C’est d’ailleurs lors d’une brocante que j’avais trouvé il y a une quinzaine d’années une série de testeurs Guerlain vendus à l’unité à un prix dérisoire (ce devait être quelque chose comme 10 francs), mais pas n’importe quels testeurs, puisqu’il s’agissait des vaporisateurs dorés 30 ml (reprenant la forme du vaporisateur standard EDT 50 ml vendu dans les années 80/90) réservés aux extraits ! J’étais ainsi reparti avec Jicky, Après l’ondée (!!!!!), Mitsouko, Shalimar, Vol de nuit, Chant d’arômes, Chamade, Jardins de Bagatelle (EDP, puisque pas décliné en extrait), Samsara et le fameux Djedi, qui avait été réédité fin 1996.
Bon, dans le lot, certains ne renfermaient plus que quelques ml (Jicky, Après l’ondée, Mitsouko, Vol de nuit, Chamade), mais les autres étaient moitié pleins à presque pleins, difficile de se faire une idée, vu que les vaporisateurs sont dorés et que l’on ne voit pas à travers, même à l’aide d’une lampe.
Mis à part Djedi, dont je ne me suis parfumé que quelques fois (car il est quand même très spécial, super fascinant et tout et tout, mais super dur à porter), je n’ai malheureusement pas eu l’idée à l’époque de vouloir conserver quelques ml de chacun... Il faut dire que j’avais donné les autres (à l’exception de Jicky et Mitsouko, quel délice d’ailleurs ce dernier : très équilibré, moins rentre-dedans et épicé que l’eau de parfum, bref plus raffiné) à ma mère qui s’est fait un plaisir de les utiliser jusqu’à la dernière goutte !
Après l’ondée (le pauvre, on a un peu saccagé l’article qui lui est consacré, mais bon j’en suis l’auteur, donc ce n’est pas trop grave ! ^^) avait en extrait un côté crémeux que l’eau de toilette ne possède que partiellement et que l’auteure du Guide du parfum décrit très bien en parlant de note "entre génoise à la crème et cuir vanillé".

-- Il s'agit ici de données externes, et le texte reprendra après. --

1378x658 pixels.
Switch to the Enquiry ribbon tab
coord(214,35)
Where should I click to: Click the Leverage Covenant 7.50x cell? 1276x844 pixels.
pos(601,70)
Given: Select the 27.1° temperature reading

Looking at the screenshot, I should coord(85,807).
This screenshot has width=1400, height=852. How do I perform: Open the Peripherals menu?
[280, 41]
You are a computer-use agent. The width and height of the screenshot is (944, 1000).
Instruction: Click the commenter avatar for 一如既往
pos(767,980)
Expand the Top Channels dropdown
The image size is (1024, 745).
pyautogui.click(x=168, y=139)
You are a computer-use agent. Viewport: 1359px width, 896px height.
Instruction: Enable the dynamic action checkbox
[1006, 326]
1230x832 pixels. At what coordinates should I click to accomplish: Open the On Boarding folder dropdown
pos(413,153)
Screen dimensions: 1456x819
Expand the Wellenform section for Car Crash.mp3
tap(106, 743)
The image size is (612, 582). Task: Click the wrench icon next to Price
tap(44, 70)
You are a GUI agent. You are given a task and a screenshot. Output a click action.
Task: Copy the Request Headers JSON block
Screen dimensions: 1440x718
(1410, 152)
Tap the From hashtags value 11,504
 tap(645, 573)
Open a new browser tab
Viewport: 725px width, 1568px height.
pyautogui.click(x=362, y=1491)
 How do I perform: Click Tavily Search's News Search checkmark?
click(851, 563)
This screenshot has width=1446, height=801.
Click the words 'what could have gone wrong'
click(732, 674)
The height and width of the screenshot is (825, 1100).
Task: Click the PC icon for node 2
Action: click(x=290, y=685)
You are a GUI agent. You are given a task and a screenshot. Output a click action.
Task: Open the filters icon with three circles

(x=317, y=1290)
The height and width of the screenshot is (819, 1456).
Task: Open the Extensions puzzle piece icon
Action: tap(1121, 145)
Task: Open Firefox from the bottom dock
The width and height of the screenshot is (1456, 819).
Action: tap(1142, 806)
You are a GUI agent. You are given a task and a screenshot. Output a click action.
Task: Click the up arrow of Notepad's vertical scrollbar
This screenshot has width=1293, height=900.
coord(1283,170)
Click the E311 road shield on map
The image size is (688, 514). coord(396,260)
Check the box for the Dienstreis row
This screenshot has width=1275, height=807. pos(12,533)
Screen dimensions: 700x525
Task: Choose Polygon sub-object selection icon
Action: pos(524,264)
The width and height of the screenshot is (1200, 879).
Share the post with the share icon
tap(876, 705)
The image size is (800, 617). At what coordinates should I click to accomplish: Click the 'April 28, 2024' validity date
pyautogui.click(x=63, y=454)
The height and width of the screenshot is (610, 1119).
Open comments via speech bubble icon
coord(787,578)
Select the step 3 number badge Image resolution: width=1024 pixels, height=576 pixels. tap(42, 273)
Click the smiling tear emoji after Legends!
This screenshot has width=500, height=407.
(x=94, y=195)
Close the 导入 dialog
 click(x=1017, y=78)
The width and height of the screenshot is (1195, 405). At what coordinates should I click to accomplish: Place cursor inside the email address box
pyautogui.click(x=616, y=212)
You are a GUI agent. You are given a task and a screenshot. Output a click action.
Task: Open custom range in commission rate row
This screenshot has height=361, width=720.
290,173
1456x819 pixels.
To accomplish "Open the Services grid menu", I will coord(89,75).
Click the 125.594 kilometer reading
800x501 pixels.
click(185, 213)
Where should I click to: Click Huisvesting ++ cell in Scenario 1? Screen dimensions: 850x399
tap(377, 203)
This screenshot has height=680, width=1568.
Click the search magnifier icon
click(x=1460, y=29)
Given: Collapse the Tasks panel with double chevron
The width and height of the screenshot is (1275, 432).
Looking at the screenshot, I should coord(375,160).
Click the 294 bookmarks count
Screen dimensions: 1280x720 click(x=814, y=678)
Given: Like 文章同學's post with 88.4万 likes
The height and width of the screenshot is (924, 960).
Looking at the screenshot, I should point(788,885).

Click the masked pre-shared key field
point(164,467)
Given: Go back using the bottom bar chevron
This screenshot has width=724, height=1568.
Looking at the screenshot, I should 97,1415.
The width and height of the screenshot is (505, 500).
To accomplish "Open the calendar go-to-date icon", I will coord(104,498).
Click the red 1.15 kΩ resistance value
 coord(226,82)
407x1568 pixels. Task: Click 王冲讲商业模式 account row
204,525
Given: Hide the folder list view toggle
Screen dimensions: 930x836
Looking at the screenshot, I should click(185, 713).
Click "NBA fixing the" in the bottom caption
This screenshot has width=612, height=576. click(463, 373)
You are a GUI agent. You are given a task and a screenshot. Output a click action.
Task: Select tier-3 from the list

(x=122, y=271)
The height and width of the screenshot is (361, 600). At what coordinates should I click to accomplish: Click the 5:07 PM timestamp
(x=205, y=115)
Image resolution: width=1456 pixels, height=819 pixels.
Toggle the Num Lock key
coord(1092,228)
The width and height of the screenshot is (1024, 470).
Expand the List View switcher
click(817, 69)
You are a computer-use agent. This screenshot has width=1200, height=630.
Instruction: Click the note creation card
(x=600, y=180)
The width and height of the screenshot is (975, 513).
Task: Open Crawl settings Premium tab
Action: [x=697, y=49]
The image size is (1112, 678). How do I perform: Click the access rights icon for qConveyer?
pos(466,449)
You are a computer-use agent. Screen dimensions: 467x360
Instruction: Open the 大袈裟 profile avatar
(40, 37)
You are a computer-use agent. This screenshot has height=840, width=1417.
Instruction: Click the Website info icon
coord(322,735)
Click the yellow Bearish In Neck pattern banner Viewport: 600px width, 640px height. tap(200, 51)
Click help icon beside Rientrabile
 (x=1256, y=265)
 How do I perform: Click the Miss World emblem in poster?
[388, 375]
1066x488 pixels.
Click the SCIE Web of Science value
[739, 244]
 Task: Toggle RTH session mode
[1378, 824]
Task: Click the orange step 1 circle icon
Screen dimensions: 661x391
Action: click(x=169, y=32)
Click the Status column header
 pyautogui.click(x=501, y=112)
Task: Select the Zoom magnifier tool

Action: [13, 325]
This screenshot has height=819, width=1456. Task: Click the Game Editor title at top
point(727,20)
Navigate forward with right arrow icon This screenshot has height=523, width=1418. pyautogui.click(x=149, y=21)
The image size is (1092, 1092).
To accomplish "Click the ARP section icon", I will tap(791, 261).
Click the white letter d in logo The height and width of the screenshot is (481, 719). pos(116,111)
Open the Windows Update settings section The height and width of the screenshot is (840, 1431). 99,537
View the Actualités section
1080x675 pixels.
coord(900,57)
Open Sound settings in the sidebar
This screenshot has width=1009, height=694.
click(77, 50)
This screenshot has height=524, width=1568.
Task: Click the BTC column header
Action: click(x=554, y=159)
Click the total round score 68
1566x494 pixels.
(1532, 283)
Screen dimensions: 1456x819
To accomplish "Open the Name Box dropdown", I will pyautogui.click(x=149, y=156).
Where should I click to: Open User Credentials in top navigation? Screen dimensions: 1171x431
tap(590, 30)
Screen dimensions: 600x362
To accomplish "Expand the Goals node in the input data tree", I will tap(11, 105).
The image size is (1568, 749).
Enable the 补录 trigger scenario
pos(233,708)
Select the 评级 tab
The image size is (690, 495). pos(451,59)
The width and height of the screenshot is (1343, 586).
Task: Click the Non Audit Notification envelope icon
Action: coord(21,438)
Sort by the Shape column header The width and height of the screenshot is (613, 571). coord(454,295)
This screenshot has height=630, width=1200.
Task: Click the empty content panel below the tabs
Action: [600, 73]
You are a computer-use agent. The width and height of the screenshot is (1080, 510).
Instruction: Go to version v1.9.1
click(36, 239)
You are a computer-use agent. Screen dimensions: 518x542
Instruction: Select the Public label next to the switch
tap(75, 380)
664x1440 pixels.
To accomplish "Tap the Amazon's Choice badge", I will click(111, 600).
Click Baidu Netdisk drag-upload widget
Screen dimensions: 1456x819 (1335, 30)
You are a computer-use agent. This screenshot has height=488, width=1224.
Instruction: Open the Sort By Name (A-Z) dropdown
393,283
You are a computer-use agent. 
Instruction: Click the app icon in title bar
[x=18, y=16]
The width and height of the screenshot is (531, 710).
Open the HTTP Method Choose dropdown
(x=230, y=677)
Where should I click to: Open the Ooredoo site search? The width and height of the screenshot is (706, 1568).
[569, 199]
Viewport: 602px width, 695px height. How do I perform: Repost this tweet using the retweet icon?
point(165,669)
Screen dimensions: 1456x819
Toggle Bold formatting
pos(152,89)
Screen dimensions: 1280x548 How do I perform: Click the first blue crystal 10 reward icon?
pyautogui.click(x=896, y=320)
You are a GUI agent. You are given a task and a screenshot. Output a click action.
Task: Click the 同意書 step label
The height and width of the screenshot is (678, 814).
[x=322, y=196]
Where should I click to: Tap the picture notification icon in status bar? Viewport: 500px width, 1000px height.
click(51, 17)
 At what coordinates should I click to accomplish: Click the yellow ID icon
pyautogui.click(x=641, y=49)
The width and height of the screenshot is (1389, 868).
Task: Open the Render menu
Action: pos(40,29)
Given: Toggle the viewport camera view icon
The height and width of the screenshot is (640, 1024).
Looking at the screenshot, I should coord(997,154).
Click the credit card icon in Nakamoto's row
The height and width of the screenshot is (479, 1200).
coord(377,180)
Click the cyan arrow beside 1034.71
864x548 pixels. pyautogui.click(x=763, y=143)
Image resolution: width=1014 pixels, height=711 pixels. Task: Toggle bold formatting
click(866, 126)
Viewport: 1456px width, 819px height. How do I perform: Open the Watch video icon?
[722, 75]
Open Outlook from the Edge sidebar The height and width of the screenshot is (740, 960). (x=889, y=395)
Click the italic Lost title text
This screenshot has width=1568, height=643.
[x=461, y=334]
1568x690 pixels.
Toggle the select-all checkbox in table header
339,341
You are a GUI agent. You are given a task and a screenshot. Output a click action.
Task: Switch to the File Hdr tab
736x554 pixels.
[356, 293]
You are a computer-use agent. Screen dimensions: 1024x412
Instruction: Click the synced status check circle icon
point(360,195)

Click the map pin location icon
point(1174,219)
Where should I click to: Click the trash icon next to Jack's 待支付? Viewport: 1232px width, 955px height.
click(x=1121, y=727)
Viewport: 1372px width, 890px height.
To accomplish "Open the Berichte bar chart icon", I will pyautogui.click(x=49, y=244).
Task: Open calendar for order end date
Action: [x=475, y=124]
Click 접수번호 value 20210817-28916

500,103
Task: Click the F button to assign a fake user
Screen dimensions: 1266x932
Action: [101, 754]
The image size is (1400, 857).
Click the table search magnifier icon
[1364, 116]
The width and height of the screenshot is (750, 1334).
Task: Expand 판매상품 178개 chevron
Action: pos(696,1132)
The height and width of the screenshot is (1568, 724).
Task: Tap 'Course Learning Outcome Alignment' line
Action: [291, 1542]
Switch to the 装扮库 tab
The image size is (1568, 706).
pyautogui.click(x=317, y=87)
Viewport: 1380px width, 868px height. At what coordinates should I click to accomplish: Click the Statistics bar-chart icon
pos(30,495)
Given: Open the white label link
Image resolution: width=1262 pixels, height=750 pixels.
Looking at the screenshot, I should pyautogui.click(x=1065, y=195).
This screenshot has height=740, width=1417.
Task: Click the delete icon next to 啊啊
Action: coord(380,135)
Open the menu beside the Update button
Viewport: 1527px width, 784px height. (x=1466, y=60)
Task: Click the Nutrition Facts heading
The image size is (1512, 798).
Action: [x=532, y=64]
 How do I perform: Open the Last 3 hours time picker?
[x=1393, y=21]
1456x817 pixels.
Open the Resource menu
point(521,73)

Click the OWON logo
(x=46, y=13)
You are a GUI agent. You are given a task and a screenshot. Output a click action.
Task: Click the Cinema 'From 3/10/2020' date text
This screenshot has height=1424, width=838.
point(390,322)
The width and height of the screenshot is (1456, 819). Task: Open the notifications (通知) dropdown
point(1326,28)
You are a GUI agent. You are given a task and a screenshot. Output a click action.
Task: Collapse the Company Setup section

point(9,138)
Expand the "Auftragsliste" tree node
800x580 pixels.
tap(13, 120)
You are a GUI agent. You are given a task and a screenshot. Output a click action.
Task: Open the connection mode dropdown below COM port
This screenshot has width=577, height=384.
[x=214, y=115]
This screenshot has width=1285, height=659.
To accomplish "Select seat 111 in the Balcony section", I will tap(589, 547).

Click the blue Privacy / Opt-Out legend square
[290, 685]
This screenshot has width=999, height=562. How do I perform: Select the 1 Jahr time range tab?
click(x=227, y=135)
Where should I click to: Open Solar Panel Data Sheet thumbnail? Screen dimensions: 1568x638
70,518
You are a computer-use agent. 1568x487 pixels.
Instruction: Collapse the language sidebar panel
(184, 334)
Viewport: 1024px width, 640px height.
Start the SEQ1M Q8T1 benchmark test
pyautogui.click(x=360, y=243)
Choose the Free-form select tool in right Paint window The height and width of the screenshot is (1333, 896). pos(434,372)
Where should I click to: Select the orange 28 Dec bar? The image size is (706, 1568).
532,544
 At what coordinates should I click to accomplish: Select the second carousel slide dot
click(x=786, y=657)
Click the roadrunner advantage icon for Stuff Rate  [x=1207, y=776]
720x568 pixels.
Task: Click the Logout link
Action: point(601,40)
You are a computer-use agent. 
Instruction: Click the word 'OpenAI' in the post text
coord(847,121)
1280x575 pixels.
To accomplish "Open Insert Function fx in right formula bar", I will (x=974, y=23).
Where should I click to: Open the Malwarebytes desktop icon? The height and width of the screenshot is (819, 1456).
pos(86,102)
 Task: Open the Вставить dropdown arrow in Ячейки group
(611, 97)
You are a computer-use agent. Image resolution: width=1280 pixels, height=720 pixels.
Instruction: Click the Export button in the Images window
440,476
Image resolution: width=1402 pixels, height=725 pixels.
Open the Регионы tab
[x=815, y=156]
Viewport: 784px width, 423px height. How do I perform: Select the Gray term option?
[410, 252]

Pour Shalimar, je n’ai pas vraiment eu l’occasion de sentir de nouveau l’extrait, mais celui du testeur m’évoquait la douceur d’un foulard de soie. Comme pour Mitsouko, il possédait un raffinement que l’on ne retrouve ni dans l’eau de toilette, ni dans l’eau de parfum (que je trouve personnellement un peu trop lourde et vanillée, de loin la version que j’aime le moins) : de la tenue, du sillage, mais avec de la retenue.
En ce qui concerne les Caron, tu prêches un convaincu, d’ailleurs le livre paru en 2000 de Hattemberg trône en bonne place dans ma bibliothèque ! Malheureusement, je suis loin de tous bien les connaître... Outre Narcisse noir et Tabac blond qui me font régulièrement de l’oeil, j’aime beaucoup Royal bain.